15/3/11

Cubo de palomitas - Torrente 4: Lethal Crisis


Después de 5 años alejado de la gran pantalla Torrente (Santiago Segura) ha vuelto como brazo tonto de la ley. Tras no conseguir que lo contraten en ningún sitio, un grupo mafioso contacta con él para que actúe como asesino a sueldo, cosa que a Torrente le da igual si lo que se trata es de cobrar. Pero lo que él no sabe es que se trata de una trampa para que acabe en la cárcel.

La cuarta aventura cinematográfica de Torrente ha vuelto a batir récords de taquilla en las salas nacionales (hace un par de días llevaba 8 millones de euros), esta vez añadiendo un elemento muy de moda: el 3D. Es de agradecer ver que el 3D en este film está bastante bien integrado, aunque como no pasa mucho más allá que de tirar cosas a la cara y demás (que para ciertos productos pues no está mal), resulta digno y no llega a resultar incómodo (porque aquí de la profundidad sudan un poco). En lo que se refiere a la historia y demás, pues resulta una pena ver que tras un primer cuarto de hora bastante prometedor y divertido, muy en la línea de las primeras películas, luego se va desinflando y perdiendo interés, aunque cerca del final consigue subir un poco, la nula sensación de final (porque no lo tiene) desvanece lo que podía haber conseguido). Aunque el humor casposo está muy presente a lo largo del film, como ya es habitual en la saga, lo cierto es que muchos de los gags consisten en la enorme cantidad de cameos famosos que hay (Belén Esteban, Pablo Motos, María Patiño, María Lapiedra, etc.), algunos mejor resueltos que otros (el de La Blasa es inesperado y al mismo tiempo brillante).

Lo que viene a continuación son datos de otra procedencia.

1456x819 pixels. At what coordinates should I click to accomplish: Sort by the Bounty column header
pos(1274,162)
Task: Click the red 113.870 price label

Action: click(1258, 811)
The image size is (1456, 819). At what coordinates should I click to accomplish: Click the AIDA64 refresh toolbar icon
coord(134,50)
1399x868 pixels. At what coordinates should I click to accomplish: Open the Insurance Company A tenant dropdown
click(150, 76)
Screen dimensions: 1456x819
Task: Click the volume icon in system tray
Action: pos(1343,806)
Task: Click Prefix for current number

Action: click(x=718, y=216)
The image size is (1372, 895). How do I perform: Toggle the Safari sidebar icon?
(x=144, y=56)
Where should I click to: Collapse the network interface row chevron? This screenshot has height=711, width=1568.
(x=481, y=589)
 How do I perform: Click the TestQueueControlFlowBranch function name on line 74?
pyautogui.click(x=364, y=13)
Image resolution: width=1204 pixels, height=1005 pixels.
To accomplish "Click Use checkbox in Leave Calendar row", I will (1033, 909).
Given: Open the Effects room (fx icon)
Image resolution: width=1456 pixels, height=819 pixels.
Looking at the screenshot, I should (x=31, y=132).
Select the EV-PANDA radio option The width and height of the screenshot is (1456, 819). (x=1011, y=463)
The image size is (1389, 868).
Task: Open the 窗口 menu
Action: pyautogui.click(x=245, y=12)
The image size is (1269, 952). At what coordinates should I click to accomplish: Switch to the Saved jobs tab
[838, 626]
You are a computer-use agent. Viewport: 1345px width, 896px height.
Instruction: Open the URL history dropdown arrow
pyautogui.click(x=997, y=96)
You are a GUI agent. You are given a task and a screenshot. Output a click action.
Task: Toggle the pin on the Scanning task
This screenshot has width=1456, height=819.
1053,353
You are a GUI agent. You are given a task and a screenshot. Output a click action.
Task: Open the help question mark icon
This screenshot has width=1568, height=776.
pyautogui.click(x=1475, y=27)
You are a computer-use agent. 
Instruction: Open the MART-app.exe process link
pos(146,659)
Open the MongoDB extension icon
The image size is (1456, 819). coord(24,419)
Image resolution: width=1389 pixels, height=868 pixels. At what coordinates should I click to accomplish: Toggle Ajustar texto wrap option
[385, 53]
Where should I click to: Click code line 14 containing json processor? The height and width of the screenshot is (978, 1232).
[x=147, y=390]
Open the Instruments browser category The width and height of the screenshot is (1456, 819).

En cuanto al reparto poco se puede decir, Santiago Segura sigue siendo Torrente, su personaje apenas ha cambiado, cosa que era de esperar y que se agradece. En cuanto a Quico Rivera, quien interpreta al nuevo secuaz de Torrente, aunque sea un tipo limitado para la actuación y demás, no llega a chirriar demasiado como puede chirrirar por ejemplo, Belén Esteban. Yon González (El Internado), interpretando a Peralta, tiene un papel algo secundario pero bastante divertido y que cae bastante en gracia.

Para ir acabando, las secuencias de acción son bastante espectaculares y bien aprovechadas, aunque eso es algo que no suele fallar en la saga, excepto la pelea del personaje de Peralta en la cárcel, puñetazos y patadas al estilo Bruce Lee pero mal coreografiados y montados (aunque no sé si a propósito o no). Las persecuciones están bastante mejor resueltas que las peleas (aunque tampoco hay muchas), la explosión final en el aparcamiento es bastante bruta, hacía tiempo que no veía tantos coches explotar consecutivamente.

En resumen, una secuela floja, aunque algo superior a la tercera parte, le falta una historia interesante, porque el personaje de Torrente llegará un momento en el que no dará para más.